The river had gone wild. The wind stormed over the black bay, hurling up quick frightened waves, with white spume threshing from their tops, rushing away from him. There was no sign of Mary, not anywhere. But there was something there in the water, way out in the middle of the bay near the island. It was—oh, God—it was a boat, overturned, upside-down. It must be hers, it could only be hers. Homer stumbled along the shore, looking for something to go out in, a rowboat or canoe, or something, anything. He shouted "Mary," but he couldn't even hear his own voice. Then he cursed himself for a fool, and turned and struggled in the other direction. Teddy's house was on the other side, and there would be some sort of canoe in his boathouse, if the police had only left it there.

They had. There were two of them, a canoe and a rowboat, resting upside-down on sawhorses. Homer hauled on the canoe clumsily and dragged it to the water's edge, righted it, stepped into the boggy ground, shoved off and climbed in. He was instantaneously swamped. The waves twisted the canoe sideways and washed over it. It tipped over, dumping him into the river. He grabbed at the paddle and doggedly sloshed out of the river again. Turn the canoe over, dump out the water and try again, only you've got to do some fast work with the paddle.

This time it was better. Homer dug choppily with his paddle, and managed to keep headed across the wind-torn waves. The spume streaked past him. The sun had gone out, and it was raining. Before he knew it the gale and the gale-driven water had carried him as far as the middle of the bay. Chop, chop, quick now, the other side, chop, chop. Nearly had him that time. Homer blinked the deluge out of his eyelashes and tried to see ahead. It was impossible to do anything but try to keep abreast of the waves. Any other kind of steering was out of the question. He was being carried to the east side of the island. The little boat was nowhere in sight. Homer glanced to right and left, fearfully, half expecting to see Mary's poor drowned face floating above the water. Why had she come out in this, the crazy fool girl? Then something caught Homer a terrible blow across the left shoulder, and he cried out and nearly lost control. A giant object hurtled past him, turning end over end, and foundered in the river a few yards away. It was the wooden slat-backed swing from Miss Herpitude's place, torn from the ground by the savage strength of the tempest. Branches went scudding past him. On the island the cracking trees sounded like tiny snaps of a scissors above the locomotive roar of the storm.

Suddenly the water quieted a little. He was in the lee of the island, and he could stop plowing at the water for a minute and look around. Water streamed from his hair down across his face. His shirt clung to him. His lap was full of water. If he didn't bail the water out of the bottom of the canoe it would sink. There was nothing to bail with. He had better try to land. Homer looked over his shoulder at the island.
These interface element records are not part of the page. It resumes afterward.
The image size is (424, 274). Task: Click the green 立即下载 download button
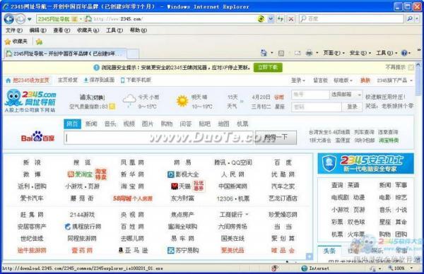268,67
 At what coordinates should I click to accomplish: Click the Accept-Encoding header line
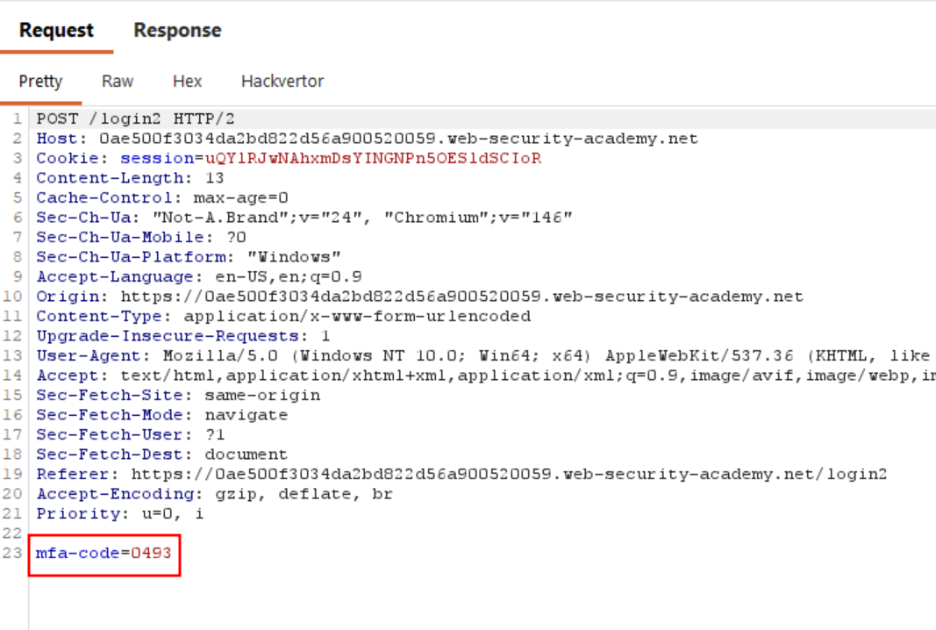pos(214,494)
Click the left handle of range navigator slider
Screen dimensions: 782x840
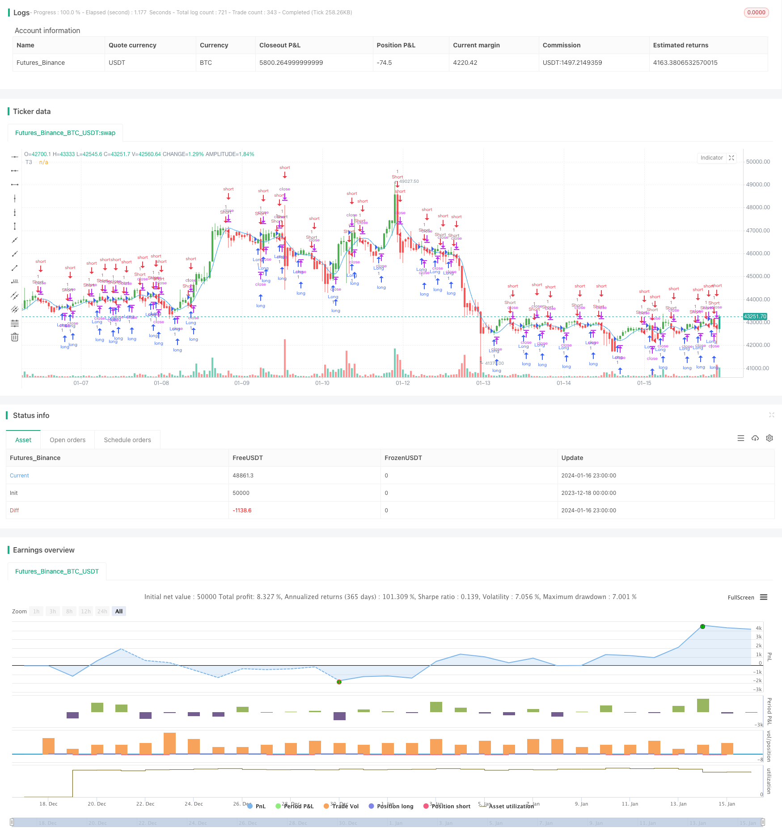(12, 822)
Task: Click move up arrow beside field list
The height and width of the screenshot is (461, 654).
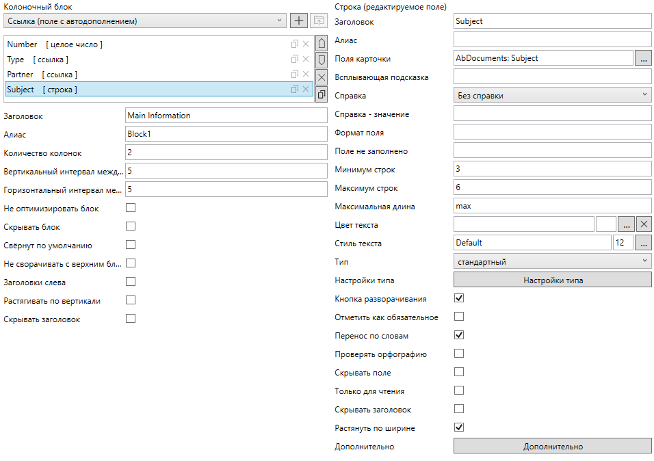Action: click(322, 44)
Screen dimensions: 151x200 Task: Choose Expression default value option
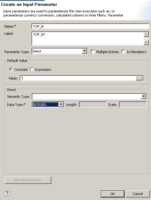tap(32, 69)
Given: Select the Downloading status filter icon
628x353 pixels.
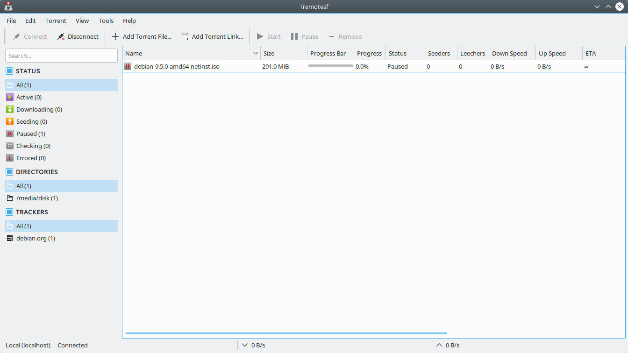Looking at the screenshot, I should [10, 109].
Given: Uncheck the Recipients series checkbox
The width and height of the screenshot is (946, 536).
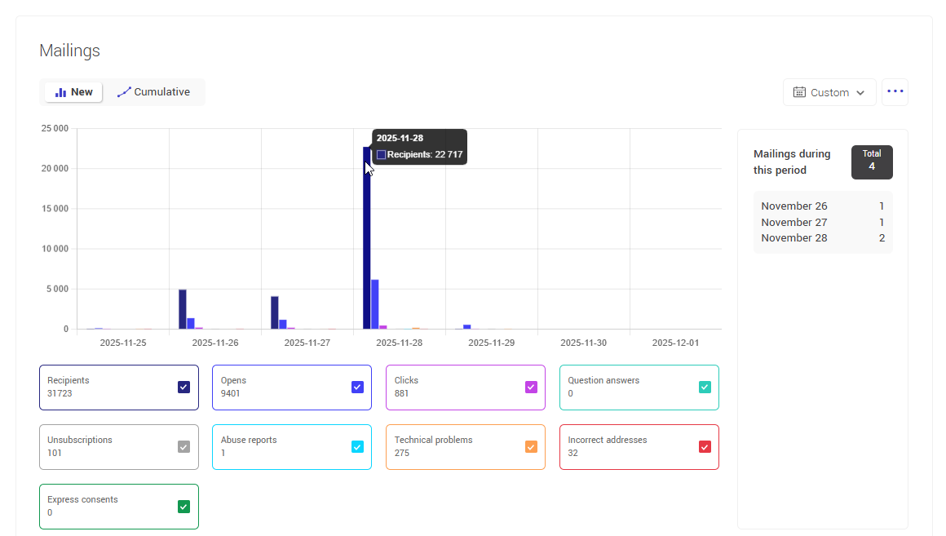Looking at the screenshot, I should tap(184, 388).
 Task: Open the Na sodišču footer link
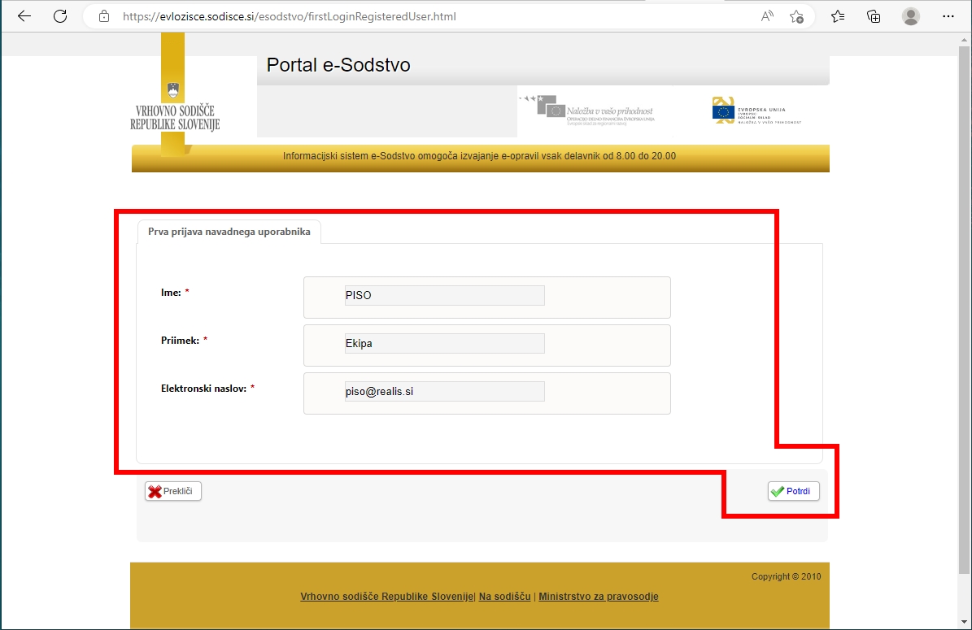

There she was! She was running along the shore of the island, bowed over, stooping, racing, looking like a child, her hair loose and blowing in front of her, her feet bare. Oh, thank God, thank God. What was the matter with her foot? Homer shouted at her, but his words were blown back in his mouth. He lifted his paddle and tried to turn the canoe, but it wouldn't budge. It was those buttonbushes, damn them. The water between the island and the mainland was thick with them, and what had looked like a clear channel was a sunken morass of bushes. Homer looked for Mary again. Where was she? And who was that? Someone with a great heavy spade in his hand was struggling from one tree to another, moving in pouncing rushes, ducking across the point to cut her off. It was Howard! Oh, God, it was Howard! Homer clawed with his hands at the bushes, tearing at them, inching forward. Too slow, too slow! Why in the name of God didn't he have a gun?

The storm had passed its height, and the force of the wind was abating slightly. For a moment the squalling winds died. But deep down in the muddy roots of the giant pine that stood in the clearing the thickened clods supporting the last clinging root-strands began to be waterlogged by the rising watertable, and slowly—slowly—the old tree began to tremble loose. It leaned a little way toward the clearing, where there was nothing to stay its fall, and began to topple.